Last night Johnson hurried to the Commons to plead with small groups not to pull the trigger in his wood-panelled room behind the Speaker’s chair. The scales have tipped against him because a group of newbies who entered the Commons in 2019, including some red wall MPs, who admitted they owed their seats to him, want him out – and now. Rumours swirl around Westminster that the threshold of 54 needed for a vote of confidence in him as party leader may soon be met. Team Johnson plays down the idea and insists he will survive the storm, but it has to say that, doesn’t it?
Although Theresa May did survive such a confidence vote and limped on for another seven months, ministers believe Johnson would lose one. Hardline Eurosceptics were an easier enemy for May loyalists to spot and a majority of Tory MPs were not ready to change leader. Johnson has several disparate groups coming for him and, with the view hardening that it’s a question of “when, not if”, once a confidence vote is called, his time will almost certainly be up.
The generational split inside the Tory party is very bad for Johnson. The young guns are fiercely independent; many did not expect to win their seats in 2019 and are now determined to do whatever it takes to keep them. The whips’ usual threats and blandishments cut little ice with them. Attacking the rebels as naïve, still wearing political short trousers and bitter about not winning promotions is backfiring on Johnson loyalists; as a result, more letters demanding a confidence vote were submitted today to Sir Graham Brady, chair of the 1922 Committee.
Other Tories are deliberately holding back until after the Gray report so they can go public then, to counteract the inevitable Number 10 spin operation designed to save the PM. Although some want to wait until after the 5 May local elections, MPs with elections in their patches seem more likely to want Johnson removed before the contest so they don’t “sacrifice” councillors and a base that could help them retain their seats at the general election. The bad news for Johnson is that there are elections in 33 metropolitan districts and 17 other authorities in the north and Midlands.
Anxiety levels among Tory MPs in the region will be enhanced by a JL Partners survey for Channel 4 News on Wednesday suggesting the Tories would lose all but three of the 45 red wall seats polled. In a remarkable turnaround, Labour is on 48 per cent and the Tories 37 per cent, below Labour’s 39 per cent for these specific seats at the 2019 election.

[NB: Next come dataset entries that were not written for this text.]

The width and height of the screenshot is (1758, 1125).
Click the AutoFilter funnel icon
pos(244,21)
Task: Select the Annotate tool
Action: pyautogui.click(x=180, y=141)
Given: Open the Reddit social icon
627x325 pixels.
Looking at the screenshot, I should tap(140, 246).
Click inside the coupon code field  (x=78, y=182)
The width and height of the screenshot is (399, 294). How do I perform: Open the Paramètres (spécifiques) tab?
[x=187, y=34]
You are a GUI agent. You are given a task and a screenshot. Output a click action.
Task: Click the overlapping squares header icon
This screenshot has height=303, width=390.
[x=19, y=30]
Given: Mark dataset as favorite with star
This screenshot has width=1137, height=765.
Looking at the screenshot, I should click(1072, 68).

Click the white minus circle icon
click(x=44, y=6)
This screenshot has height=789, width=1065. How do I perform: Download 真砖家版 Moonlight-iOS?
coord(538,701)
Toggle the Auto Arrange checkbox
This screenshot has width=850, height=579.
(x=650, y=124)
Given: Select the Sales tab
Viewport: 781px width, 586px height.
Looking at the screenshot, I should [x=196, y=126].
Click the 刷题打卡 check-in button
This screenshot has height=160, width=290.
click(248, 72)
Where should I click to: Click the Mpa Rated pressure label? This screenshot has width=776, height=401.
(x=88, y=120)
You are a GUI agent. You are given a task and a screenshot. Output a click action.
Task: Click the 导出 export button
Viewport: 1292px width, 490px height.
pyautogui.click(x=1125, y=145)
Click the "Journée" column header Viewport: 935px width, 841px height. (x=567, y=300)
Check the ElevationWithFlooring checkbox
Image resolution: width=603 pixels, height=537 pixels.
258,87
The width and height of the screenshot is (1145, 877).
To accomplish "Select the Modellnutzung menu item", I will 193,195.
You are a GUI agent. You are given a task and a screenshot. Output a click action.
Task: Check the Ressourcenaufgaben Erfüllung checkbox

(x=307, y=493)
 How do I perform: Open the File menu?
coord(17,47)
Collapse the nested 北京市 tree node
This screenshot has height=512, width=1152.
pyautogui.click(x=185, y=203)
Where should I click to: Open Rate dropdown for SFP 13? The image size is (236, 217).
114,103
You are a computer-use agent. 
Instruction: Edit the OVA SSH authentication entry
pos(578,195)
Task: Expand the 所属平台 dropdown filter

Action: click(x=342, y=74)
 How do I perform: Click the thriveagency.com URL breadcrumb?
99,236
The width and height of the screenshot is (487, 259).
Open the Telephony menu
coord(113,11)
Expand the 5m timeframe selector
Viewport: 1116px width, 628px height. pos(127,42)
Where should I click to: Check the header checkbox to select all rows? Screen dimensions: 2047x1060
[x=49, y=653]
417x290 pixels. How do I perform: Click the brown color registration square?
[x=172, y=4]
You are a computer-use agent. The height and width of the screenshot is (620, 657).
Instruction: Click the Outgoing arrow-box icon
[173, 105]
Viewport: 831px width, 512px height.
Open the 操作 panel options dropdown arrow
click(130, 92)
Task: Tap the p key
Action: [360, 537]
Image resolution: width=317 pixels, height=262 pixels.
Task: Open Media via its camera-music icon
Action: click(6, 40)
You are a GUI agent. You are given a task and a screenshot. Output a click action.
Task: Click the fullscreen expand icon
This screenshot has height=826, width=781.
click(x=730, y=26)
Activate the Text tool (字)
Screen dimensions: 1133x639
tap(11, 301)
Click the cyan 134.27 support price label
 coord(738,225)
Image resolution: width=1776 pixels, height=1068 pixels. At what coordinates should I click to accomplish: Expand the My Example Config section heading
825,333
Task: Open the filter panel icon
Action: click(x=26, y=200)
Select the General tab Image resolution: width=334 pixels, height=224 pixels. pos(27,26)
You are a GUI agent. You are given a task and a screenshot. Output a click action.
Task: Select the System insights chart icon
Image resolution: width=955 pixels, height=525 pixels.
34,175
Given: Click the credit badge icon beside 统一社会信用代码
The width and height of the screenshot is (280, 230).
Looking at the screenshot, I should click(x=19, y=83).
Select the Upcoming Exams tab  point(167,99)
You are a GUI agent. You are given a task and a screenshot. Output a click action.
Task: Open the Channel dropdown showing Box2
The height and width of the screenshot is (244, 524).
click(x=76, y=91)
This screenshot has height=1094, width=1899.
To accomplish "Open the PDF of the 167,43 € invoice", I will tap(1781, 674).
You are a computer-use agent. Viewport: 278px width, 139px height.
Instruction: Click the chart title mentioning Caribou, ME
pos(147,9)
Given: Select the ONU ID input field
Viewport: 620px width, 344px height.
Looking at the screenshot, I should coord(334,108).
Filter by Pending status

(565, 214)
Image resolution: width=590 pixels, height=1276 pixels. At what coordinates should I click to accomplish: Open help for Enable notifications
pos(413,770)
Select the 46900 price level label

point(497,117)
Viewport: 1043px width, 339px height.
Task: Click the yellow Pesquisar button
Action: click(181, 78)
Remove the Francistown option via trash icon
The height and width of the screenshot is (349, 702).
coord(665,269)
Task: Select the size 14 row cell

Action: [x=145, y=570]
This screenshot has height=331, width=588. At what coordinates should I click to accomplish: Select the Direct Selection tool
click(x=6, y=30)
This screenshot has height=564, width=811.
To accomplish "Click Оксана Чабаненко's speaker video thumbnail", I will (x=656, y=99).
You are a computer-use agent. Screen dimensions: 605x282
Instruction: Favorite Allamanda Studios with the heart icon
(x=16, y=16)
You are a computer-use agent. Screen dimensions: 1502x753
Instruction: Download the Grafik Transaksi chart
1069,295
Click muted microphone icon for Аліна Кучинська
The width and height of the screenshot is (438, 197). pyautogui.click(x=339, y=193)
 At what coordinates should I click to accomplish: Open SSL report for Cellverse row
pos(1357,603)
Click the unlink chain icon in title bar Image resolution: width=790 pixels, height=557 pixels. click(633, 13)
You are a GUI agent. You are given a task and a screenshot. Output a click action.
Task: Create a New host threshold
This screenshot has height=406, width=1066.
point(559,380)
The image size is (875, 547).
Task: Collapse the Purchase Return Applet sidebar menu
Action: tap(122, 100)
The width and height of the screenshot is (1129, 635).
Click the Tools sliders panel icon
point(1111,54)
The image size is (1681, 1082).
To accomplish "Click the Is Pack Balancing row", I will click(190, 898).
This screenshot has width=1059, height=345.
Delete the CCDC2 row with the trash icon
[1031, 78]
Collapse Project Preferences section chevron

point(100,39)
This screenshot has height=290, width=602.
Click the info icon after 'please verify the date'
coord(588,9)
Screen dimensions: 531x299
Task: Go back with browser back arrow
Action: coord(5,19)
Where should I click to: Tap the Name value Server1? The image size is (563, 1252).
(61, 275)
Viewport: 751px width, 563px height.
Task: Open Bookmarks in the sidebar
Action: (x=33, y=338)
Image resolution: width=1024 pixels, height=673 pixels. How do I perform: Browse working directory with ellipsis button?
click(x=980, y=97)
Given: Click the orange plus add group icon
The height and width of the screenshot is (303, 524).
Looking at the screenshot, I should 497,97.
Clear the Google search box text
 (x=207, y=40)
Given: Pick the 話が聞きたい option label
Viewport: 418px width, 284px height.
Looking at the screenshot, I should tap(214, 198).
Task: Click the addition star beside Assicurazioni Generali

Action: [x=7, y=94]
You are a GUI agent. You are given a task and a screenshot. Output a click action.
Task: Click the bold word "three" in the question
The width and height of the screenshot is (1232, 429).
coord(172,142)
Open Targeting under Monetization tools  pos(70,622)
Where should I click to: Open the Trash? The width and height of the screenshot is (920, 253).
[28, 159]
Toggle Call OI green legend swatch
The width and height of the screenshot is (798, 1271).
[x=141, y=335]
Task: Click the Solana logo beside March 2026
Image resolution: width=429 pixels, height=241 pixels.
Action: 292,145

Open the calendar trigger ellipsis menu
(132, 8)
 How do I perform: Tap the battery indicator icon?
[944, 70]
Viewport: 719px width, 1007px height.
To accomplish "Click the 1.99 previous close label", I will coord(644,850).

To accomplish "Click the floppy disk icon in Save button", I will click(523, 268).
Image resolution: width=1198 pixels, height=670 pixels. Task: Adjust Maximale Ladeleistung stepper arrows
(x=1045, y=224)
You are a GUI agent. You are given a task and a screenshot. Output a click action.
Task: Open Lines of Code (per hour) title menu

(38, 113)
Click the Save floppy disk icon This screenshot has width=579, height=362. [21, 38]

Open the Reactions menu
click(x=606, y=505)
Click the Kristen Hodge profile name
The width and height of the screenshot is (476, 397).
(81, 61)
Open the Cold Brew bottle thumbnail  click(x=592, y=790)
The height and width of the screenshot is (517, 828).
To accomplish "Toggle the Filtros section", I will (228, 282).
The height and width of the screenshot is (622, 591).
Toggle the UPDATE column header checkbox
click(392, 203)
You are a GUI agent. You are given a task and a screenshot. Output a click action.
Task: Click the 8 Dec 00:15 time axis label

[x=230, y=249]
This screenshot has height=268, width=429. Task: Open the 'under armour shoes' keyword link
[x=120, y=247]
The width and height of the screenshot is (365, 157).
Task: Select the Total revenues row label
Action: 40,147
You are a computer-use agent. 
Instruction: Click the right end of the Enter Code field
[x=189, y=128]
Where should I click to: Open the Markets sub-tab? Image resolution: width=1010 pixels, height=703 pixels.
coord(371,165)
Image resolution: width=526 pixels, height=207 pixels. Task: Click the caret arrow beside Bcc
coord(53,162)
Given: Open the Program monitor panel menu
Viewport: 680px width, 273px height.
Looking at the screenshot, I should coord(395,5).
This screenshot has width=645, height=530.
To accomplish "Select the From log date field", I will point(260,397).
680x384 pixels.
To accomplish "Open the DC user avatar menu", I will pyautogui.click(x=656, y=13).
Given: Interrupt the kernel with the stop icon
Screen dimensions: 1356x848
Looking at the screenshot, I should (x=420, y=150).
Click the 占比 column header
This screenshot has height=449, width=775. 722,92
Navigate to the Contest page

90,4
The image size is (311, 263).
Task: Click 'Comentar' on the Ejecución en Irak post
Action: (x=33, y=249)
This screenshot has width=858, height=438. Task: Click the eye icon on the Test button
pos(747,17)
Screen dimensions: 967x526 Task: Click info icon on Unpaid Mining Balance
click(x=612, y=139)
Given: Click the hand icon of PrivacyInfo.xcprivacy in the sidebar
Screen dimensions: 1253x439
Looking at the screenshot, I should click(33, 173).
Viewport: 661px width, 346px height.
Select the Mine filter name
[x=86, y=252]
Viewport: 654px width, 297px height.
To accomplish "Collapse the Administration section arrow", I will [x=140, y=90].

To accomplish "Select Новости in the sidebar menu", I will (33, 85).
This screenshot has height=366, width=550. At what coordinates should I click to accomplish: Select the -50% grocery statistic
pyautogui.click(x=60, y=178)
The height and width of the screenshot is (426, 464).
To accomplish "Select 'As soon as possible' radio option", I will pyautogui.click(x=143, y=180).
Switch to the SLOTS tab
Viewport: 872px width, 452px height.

No wonder MPs, who only three months ago were praising Johnson to the skies at the Tory conference, have turned against him. Yes, politics is a cruel game, and brutal trade. But so it was when Johnson played a pivotal role in ousting May.
Johnson pretends to “take responsibility” while desperately hoping the Gray inquiry will enable him to shuffle it off on to others. He has convinced himself he is the victim of others’ mistakes. In fact, he is the victim of his own casual relationship with the rules and the truth.